Few films that portray complex mental illness have had as much polarizing debate over the past year as Joker, the origin story of the infamous Batman villain, directed by Todd Phillips and starring Joaquin Phoenix.

The film is set in Gotham, the fictional New York-esque city in which Batman resides. This story is unique in that it takes the viewer back to an earlier time when Batman is still a child, and the Joker has yet to evolve into his true villainous form. Since the release of the film, and despite its multiple Academy Award nominations, viewers have had some strong opinions on whether the story depicts mental illness in an appropriate manner or not.

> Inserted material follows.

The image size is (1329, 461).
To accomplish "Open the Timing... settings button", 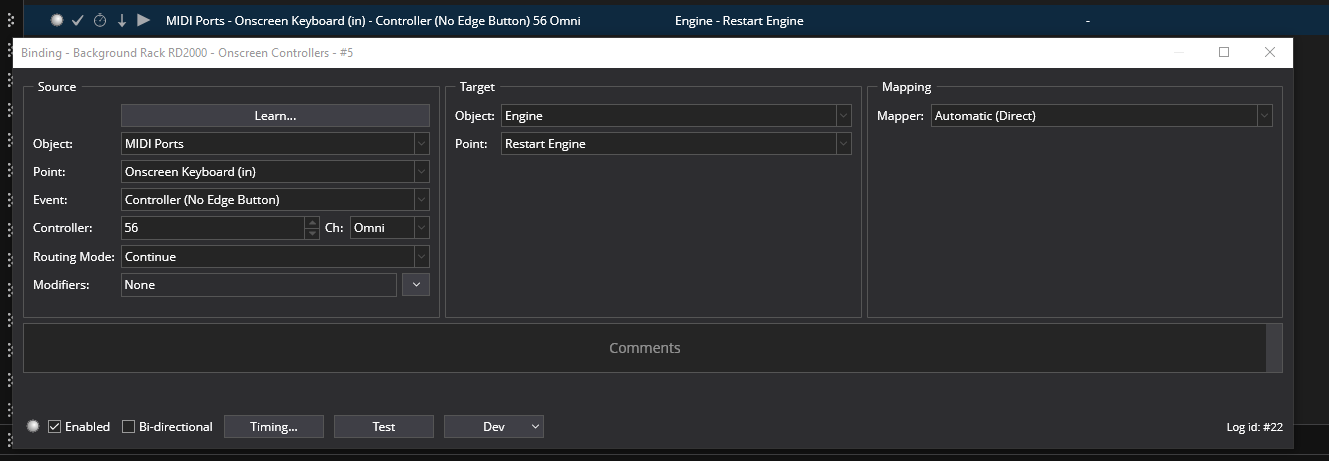I will tap(273, 427).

The story focuses on Arthur Fleck (Phoenix), a man whose struggle with mental illness is clear right from the start of the film. His most unique trait is that he suffers from a disorder that results in an uncontrollable laugh, which arises even at the most uncomfortable and un-funny moments (quite fitting for a man who later morphs himself into an evil clown). Fleck resides with his mother in an apartment in the city, where he takes care of her when he comes home from his day job as a – you guessed it – clown.

As the film progresses, the viewer is taken further into Fleck’s tumultuous world; His basic struggle interacting with others, issues at his place of work, the multiple medications he is on, his complicated perception of reality, his mother’s problems with mental health, and so on.

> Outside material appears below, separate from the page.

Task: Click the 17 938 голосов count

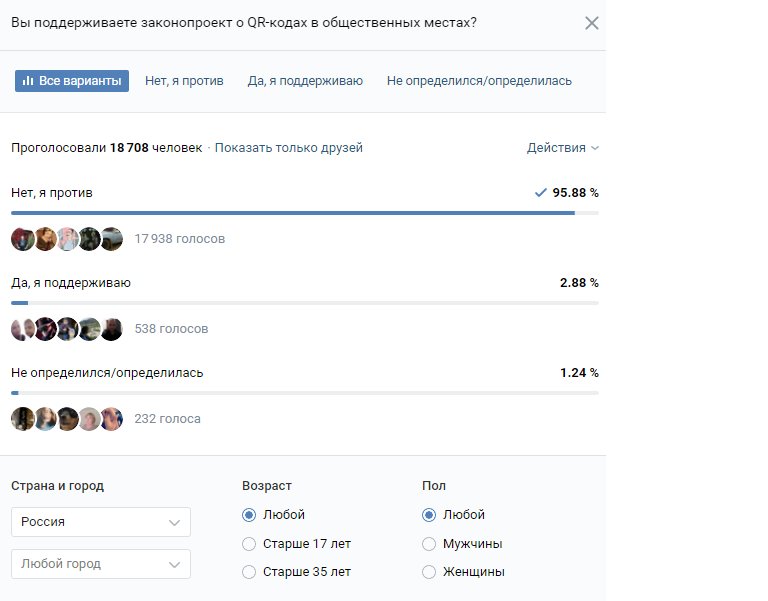Action: (x=180, y=239)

It also follows his increasingly violent nature. He gets more violent with each passing scene, which the filmmakers seem to correlate directly with his mental health concerns. It can leave the viewer with a sense that he is crazy or insane, which may be true for the Joker himself and necessary for the story, but it isn’t painting mental illness in an ideal (or completely accurate) light.

That’s where the basis of this heavy debate lies among people who have seen the film. Those who are concerned draw their argument from the films’ overarching message that mental illness equals violent outbursts and full-on lunacy.

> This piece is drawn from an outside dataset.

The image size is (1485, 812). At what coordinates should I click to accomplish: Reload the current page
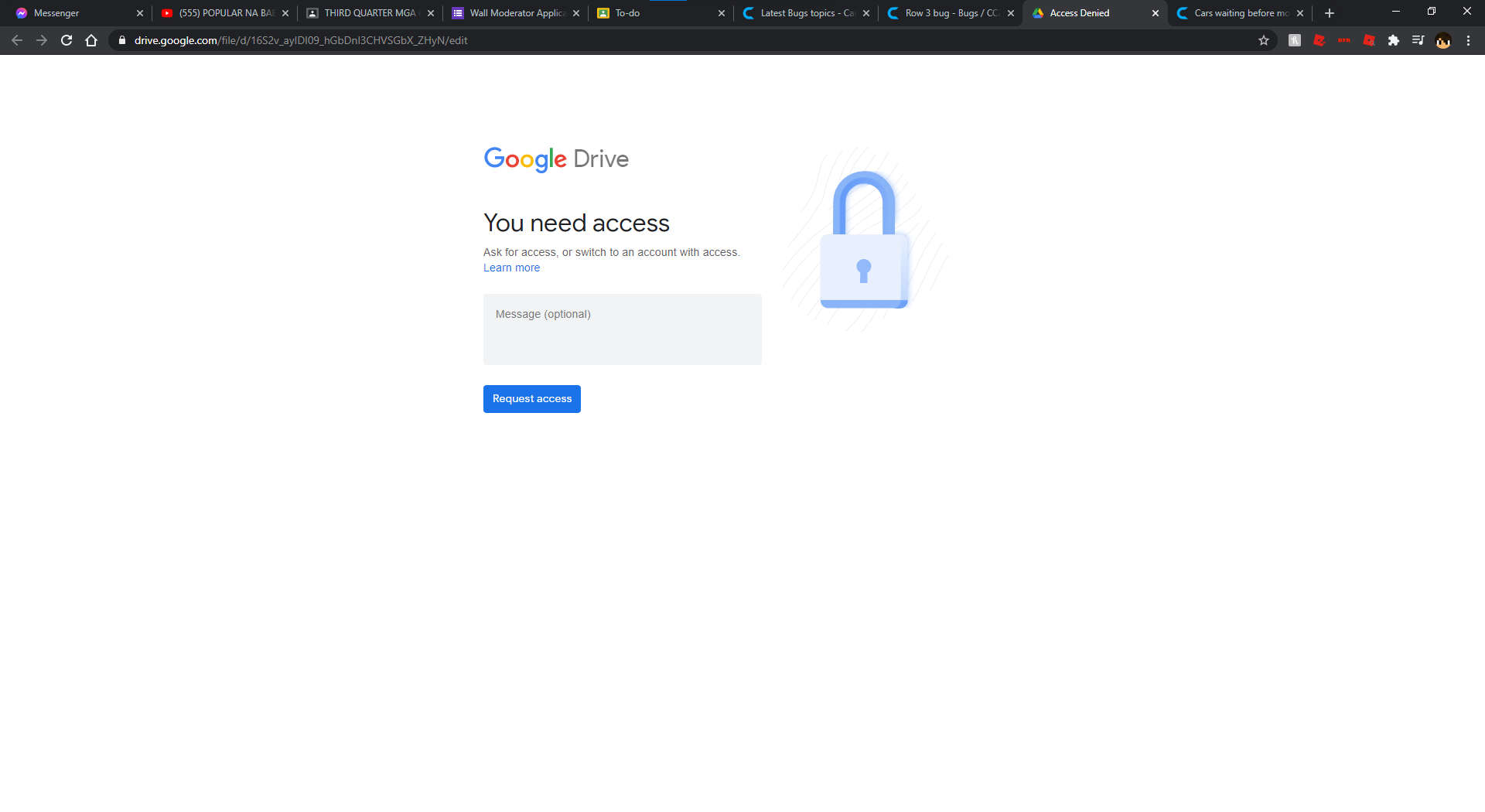coord(67,40)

The film shows the journey of Fleck’s complete descent into madness. He goes from dealing with a mental illness to letting it completely take over his entire psyche, thus creating a violent, menacing clown villain that ends up (spoiler alert) in a mental facility. Some viewers argue that the direct depiction that mental illness leads to violence is a harmful and skewed point of view, as many of those who deal with mental illness in real life are not violent.

In fact, according to the Canadian Mental Health Association, “Current research shows that people with major mental illness are 2.5 times more likely to be the victims of violence than other members of society.”. This shows that not all mental illness sufferers are violent – in fact, they are often the victim.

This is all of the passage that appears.